Quoted text |
Start
In engineering there is an adage: “if you are one step ahead, you are a genius; if you are two steps ahead, you are an idiot!” Perfect Rigor portrays Perelman as astonishingly naive, protected from the “real world” by the bizarre Soviet mathematical system. While this may have some truth, a number of Perelman’s actions may exhibit much foresight, like a champion chess player sacrificing a piece for subsequent gain. Is pretending not to notice the alleged anti-Semitism (Perelman is a Russian Jew) in the Soviet mathematical system naive or politically astute? Declining the Fields medal, as some have noted, attracted enormous attention to Perelman. He is now one of the best known recipients (or non-recipients in this case) of the Fields Medal. It also gave him a great deal of moral authority which he seems to have used effectively to fend off Shing-Tung Yau’s alleged attempt to steal credit for proving the Poincaré Conjecture. Refusing to grant interviews also means that Perelman probably has a great deal of leverage with journalists in the rare cases when he grants an interview, as he did with such great effect in The New Yorker in 2006.

Perelman was a math prodigy, returning home with a gold medal and a perfect score from the 1982 International Math Olympiad. Prodigies are often not as successful as one might expect. Math and physics prodigies often flame out, sometimes catastrophically. While prodigies are more common among people who make major inventions and scientific discoveries than in the general population, they are not nearly as common as most people probably think. Perfect Rigor portrays Perelman’s success in proving the Poincaré Conjecture as a logical consequence of his youthful training and competition in the sometimes bizarre Soviet mathematical system. Since Perelman has revealed little about the process of his discovery, this is difficult to evaluate.

Prodigies often run into problems and don’t realize their seeming potential later in life. This has been observed in math, physics, and other fields for many generations. There are probably several causes. Some prodigies are probably frauds, manufactured by ambitious parents; that such people fail to make major breakthroughs is not surprising. Some prodigies are probably the product of a hothouse environment, driven or manipulated by parents or others to practice heavily and perform at an unusually high level that is difficult to sustain. As they get older and establish their own lives, other interests or needs intervene. Some prodigies undoubtedly fall afoul of politics that they are ill-prepared to deal with.
End
Record extracts |
Start
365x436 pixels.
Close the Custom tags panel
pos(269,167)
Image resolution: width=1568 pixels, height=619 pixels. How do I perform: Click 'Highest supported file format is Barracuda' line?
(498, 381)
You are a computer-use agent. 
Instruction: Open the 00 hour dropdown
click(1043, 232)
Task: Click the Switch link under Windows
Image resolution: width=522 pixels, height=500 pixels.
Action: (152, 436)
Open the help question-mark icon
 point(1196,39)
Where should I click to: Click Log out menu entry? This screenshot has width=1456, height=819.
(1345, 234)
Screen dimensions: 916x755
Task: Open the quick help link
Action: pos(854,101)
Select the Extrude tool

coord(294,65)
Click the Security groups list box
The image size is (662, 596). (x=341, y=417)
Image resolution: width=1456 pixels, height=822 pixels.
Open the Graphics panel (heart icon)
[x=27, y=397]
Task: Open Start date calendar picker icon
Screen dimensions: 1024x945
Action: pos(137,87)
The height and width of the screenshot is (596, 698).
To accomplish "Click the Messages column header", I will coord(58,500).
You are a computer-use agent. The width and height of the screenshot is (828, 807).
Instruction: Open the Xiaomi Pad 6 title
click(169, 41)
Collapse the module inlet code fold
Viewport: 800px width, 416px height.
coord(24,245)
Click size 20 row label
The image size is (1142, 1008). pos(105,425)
End
What you will do |
1/ Summarize the text on Perelman and prodigies in two sentences.
2/ List every cause that the text on Perelman and prodigies offers for why prodigies fail to realize their seeming potential later in life.

Outputs by task |
1/ Although Perfect Rigor portrays Perelman as naive, several of his actions, such as declining the Fields Medal and refusing interviews, may instead show foresight, since they brought him attention, moral authority, and leverage with journalists. Perelman was a math prodigy, yet prodigies often fail to realize their seeming potential, whether because they were manufactured by ambitious parents, pushed in a hothouse environment, or caught up in politics they were ill-prepared to handle.

2/
- Some prodigies are frauds manufactured by ambitious parents.
- Some are the product of a hothouse environment, driven or manipulated to practice heavily and perform at a level that is difficult to sustain, so other interests or needs intervene as they get older.
- Some fall afoul of politics that they are ill-prepared to deal with.